Gather every line from the records below that contains the word "header", copying each line in full.
— START DATA IN THIS EXERCISE —
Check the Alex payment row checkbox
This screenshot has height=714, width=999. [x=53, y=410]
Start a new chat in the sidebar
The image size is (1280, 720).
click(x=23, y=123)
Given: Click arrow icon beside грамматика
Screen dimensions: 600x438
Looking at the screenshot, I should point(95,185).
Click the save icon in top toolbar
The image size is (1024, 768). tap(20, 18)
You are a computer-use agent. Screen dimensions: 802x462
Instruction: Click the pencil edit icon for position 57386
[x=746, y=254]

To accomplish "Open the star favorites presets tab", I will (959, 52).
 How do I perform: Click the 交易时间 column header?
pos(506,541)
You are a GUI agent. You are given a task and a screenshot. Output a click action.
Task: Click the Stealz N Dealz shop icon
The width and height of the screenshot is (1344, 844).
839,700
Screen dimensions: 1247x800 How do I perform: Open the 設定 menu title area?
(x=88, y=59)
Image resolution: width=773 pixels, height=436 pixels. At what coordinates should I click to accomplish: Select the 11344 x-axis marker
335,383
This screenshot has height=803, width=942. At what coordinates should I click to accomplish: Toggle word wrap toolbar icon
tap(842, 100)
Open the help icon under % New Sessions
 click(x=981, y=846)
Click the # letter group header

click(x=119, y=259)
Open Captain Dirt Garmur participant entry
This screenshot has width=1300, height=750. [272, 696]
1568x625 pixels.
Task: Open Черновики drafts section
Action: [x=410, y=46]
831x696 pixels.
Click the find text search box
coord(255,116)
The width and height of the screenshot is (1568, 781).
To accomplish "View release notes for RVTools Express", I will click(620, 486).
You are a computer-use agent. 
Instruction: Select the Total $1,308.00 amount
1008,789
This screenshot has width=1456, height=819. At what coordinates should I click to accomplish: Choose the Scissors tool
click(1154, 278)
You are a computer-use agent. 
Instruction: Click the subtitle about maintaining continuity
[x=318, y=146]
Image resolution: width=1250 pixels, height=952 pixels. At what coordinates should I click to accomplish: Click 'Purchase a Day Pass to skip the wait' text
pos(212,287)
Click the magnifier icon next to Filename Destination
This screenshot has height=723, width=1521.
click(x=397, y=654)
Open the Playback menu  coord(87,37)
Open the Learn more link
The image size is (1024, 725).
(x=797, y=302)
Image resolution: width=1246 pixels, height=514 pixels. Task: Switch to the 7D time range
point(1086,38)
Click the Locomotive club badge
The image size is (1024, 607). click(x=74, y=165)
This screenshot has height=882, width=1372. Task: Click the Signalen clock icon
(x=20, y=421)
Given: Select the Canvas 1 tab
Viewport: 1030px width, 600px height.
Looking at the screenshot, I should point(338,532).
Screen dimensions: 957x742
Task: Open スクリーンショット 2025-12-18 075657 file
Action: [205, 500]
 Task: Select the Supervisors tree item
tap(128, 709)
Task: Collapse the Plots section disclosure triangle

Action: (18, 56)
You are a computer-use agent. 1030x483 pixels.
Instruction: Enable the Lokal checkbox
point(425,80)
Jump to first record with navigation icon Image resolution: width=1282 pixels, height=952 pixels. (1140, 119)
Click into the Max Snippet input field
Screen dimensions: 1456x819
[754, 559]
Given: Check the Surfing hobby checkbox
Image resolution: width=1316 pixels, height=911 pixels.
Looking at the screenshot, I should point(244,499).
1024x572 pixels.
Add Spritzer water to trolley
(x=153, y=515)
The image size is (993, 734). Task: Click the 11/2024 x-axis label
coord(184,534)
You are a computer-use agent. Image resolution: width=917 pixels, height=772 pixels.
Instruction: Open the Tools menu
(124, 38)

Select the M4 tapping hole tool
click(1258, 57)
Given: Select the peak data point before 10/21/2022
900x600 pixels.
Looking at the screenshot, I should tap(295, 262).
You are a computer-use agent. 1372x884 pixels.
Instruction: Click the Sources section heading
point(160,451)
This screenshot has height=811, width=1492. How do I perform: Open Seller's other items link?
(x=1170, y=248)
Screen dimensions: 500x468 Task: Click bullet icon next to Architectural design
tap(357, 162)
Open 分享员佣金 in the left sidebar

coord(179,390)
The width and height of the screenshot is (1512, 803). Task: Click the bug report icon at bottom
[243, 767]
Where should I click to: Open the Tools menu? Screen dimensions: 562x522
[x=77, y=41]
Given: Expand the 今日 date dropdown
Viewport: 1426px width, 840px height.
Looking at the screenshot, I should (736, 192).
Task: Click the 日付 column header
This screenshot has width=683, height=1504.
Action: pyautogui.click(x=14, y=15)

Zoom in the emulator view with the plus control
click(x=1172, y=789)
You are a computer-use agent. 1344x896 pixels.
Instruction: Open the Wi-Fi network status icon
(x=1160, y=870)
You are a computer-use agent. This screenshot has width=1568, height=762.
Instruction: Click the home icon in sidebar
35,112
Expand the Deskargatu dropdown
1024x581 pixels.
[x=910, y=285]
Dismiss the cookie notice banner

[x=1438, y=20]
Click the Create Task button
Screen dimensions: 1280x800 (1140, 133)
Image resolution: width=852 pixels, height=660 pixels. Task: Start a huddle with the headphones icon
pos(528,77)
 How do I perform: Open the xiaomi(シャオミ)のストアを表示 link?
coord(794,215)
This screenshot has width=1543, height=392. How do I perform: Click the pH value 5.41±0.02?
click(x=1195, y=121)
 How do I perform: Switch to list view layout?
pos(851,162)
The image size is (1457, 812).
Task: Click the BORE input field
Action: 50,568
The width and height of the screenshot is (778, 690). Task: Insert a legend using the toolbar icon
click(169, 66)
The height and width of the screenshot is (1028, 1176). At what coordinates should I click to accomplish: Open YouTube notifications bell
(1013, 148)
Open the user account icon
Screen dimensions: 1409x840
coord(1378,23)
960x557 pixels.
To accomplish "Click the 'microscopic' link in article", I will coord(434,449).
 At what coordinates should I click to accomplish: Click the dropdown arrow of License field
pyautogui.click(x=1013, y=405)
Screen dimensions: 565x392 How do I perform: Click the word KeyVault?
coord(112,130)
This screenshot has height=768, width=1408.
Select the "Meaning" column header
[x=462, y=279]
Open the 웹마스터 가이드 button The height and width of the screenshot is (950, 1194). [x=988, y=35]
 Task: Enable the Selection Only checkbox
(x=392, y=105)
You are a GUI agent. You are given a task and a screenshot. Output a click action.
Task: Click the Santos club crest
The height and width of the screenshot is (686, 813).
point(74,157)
— END DATA IN THIS EXERCISE —
* THE RESULT *
 How do I perform: Click the 交易时间 column header?
Click the # letter group header
Task: Click the 日付 column header
Select the "Meaning" column header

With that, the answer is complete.